Kaysha leva un sourcil et haussa les épaules. Elle eut un petit rictus amical.
- Viens, je vais te présenter les stars, dit-elle en prenant la manche de Jérôme.
Elle l’emporta sans précipitation dans le dédale de caravanes grisâtres. Ils arrivèrent à un enclos en dehors de la petite ville improvisée par le cirque. A l’intérieur se trouvaient trois chevaux blancs, aux allures majestueuses, que Jérôme admirait autant qu’il craignait. En voyant arriver Kaysha, ils levèrent l’encolure pour hennir doucement en sa direction. Impressionné, Jérôme restait en retrait. Kaysha passa sous la clôture électrique et les chevaux s’approchèrent d’elle, avec toute la délicatesse dont ils pouvaient faire preuve. Elle plongea sa main dans sa poche de sa salopette, et en sortit une friandise rouge que le premier cheval attrapa du bout des lèvres. Elle se tourna ensuite vers Jérôme.
- Ramènes-toi, Valeska !
Il s’approcha de l’enclos, mais n’entra pas. Kaysha, incroyablement patiente et calme, lui prit le poignet.
- Faut pas que t’aies peur, dit-elle, les chevaux sont adorables. Si t’as peur, ils vont le sentir. Détends-toi.
Un cheval s’approcha des enfants. Kaysha du sentir Jérôme se crisper, car lle lui prit la main et l’amena tout doucement jusqu’au nez du cheval. Pourtant effrayé, Jérôme se laissa faire. Il sentit toute la chaleur de l’animal s’étaler sur la paume de sa main, il entendit son souffle lourd et rassurant. Il plongea son regard bleu mer dans celui noir et profond du cheval, en y trouvant quelque refuge confortable. Kaysha lui mit la main à plat dans le vide, et déposa une friandise à l’intérieur. Le cheval baissa subitement la tête pour l’attraper.
- Tu vois, Valeska, ils sont pas méchants.
Le jeune garçon la gratifia d’un sourire.
- Tu travailleras avec eux, quand tu seras grande ?
Kaysha ne répondit pas tout de suite. Jérôme l’attendait, lui laissant le temps dont elle avait besoin, décidant de dire ce que lui et tous les autres avaient envie d’entendre, ou ce à quoi elle pensait réellement.
- J’adore les chevaux, commença-t-elle, mais c’est surtout mon père qui veut travailler avec.
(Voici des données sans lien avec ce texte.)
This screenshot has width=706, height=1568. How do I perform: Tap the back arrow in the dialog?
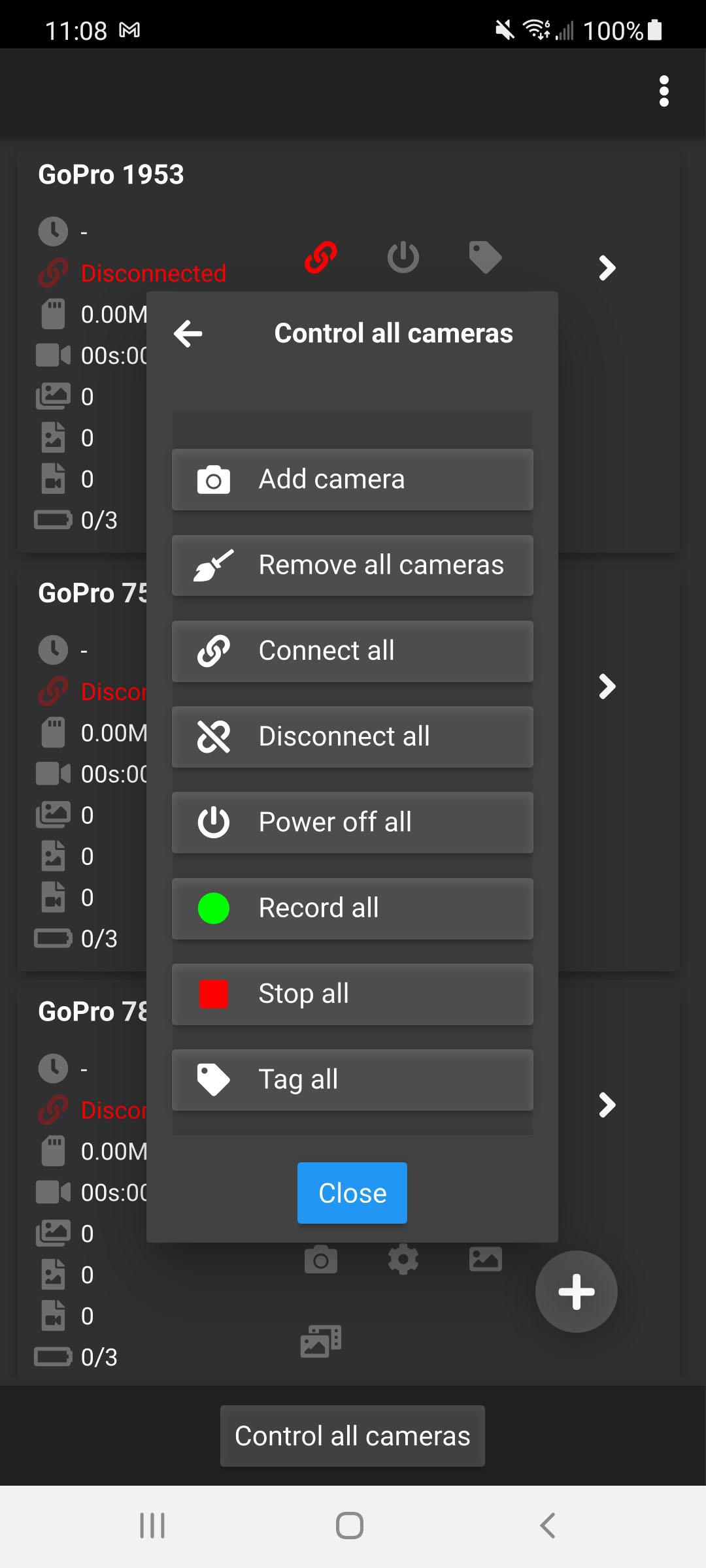(188, 334)
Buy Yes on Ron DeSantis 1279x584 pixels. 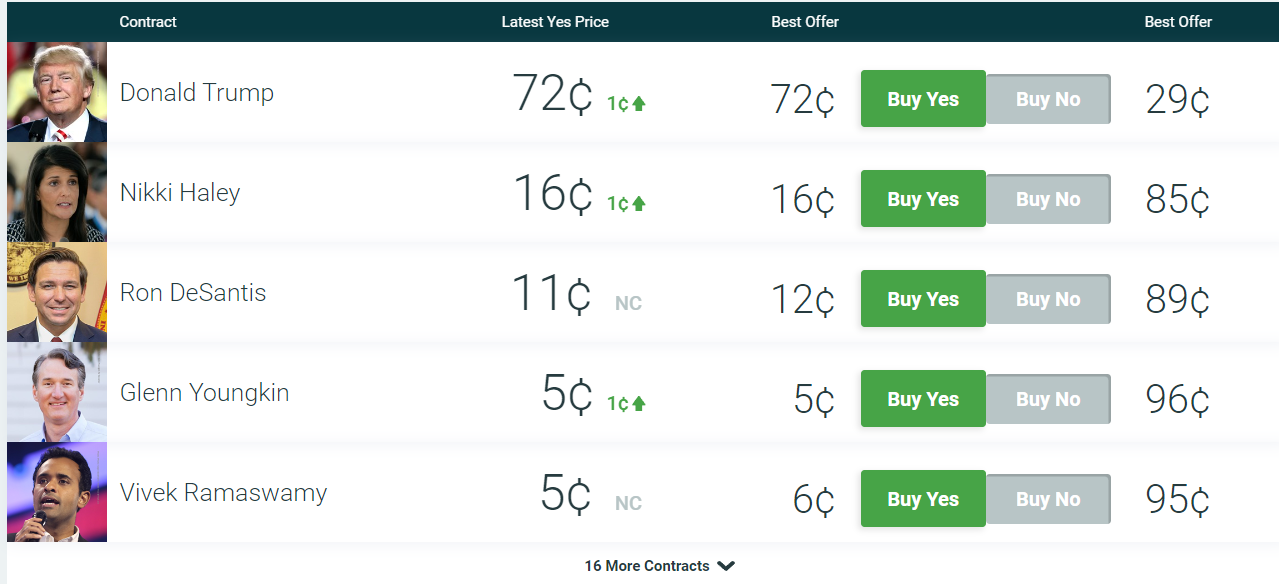(923, 299)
Moi, mon vrai rêve ce serait de voler, tu vois. D’être un oiseau. Tu t’es jamais demandé ce que ça pouvait faire de toucher un nuage ?
Jérôme fut étonné. Ce n’était pas le genre de question qu’il avait l’habitude de se poser, mais elle était en effet très intéressante.
- Et toi, reprit Kaysha, qu’est-ce que tu seras quand tu seras grand ?
- Un magicien, répondit Jérôme immédiatement. Le plus grand magicien de tous les temps.
Kaysha lui sourit tendrement.
- J’aime bien les magiciens. Avec un chapeau et une moustache ? et une baguette magique ?
- Bien sur ! tous les magiciens ont une baguette magique.
Les deux enfants arrêtèrent de parler. Ils s’assirent contre un arbre, plus loin de l’enclos. Kaysha passa un bras autour des épaules de Jérôme, dans un élan d’amitié qui ne lui était pas familier, et qu’elle avait réussi à exprimer seulement par ce geste.
- Tu seras un grand magicien, Valeska.
Un sourire en coin étira un côté de la bouche de Jérôme, et les deux enfants se satisfirent de leur insouciance et des rêves de l’un et de l’autre. Rien n’était dès lors plus agréable que leur respiration calme et leur souffle tranquille, accompagnés par le vent tiède de l’été qui approchait.